(Stored records)
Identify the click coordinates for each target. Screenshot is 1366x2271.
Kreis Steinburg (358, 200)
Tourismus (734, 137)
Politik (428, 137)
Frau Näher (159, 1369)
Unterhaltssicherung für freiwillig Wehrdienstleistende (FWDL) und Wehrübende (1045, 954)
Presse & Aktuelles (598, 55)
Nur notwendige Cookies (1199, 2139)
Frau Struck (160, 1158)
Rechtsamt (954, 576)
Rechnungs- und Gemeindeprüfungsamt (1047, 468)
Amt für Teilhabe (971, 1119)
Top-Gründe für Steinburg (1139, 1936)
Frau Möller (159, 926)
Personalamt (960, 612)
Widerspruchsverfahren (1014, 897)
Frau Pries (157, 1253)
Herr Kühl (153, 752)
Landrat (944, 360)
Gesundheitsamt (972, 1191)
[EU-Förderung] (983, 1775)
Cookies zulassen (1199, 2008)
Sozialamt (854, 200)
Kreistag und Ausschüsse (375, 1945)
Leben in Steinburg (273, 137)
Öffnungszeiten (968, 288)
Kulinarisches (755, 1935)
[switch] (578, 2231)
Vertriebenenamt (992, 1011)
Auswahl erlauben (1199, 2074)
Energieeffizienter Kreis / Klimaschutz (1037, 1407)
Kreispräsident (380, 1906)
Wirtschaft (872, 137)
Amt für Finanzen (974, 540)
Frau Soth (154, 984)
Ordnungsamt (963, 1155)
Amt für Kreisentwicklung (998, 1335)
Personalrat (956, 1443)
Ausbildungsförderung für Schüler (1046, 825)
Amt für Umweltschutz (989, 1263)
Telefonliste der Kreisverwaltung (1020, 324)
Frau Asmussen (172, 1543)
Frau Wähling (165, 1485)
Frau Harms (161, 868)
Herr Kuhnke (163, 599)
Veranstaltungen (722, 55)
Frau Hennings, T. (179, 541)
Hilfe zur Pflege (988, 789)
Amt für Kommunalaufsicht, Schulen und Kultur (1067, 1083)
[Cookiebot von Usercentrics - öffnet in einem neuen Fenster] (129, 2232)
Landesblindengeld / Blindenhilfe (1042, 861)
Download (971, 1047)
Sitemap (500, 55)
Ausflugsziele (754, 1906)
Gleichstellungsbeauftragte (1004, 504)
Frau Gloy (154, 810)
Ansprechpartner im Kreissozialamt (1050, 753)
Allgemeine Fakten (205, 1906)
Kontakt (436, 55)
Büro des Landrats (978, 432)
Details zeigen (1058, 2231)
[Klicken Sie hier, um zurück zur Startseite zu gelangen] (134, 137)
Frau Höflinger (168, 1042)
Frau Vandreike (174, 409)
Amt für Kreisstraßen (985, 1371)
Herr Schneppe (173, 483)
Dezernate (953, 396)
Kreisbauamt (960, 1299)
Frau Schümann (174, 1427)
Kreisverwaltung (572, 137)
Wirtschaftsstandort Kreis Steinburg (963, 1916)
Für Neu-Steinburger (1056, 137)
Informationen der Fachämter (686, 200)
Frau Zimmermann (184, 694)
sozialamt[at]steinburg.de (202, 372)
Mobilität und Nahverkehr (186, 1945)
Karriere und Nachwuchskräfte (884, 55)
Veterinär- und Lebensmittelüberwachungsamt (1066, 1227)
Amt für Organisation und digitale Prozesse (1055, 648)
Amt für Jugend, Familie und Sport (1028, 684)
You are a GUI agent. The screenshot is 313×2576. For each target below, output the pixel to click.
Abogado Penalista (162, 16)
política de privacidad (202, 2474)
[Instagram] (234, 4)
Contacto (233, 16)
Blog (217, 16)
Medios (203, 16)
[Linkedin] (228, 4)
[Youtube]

EXERCISE BRIEF:
All lines in the records above with "target" need to be found and copied.

EXPECTED ANSWER:
Identify the click coordinates for each target. Screenshot is 1366x2271.
You are a GUI agent. The screenshot is 313×2576. For each target below, output the pixel to click.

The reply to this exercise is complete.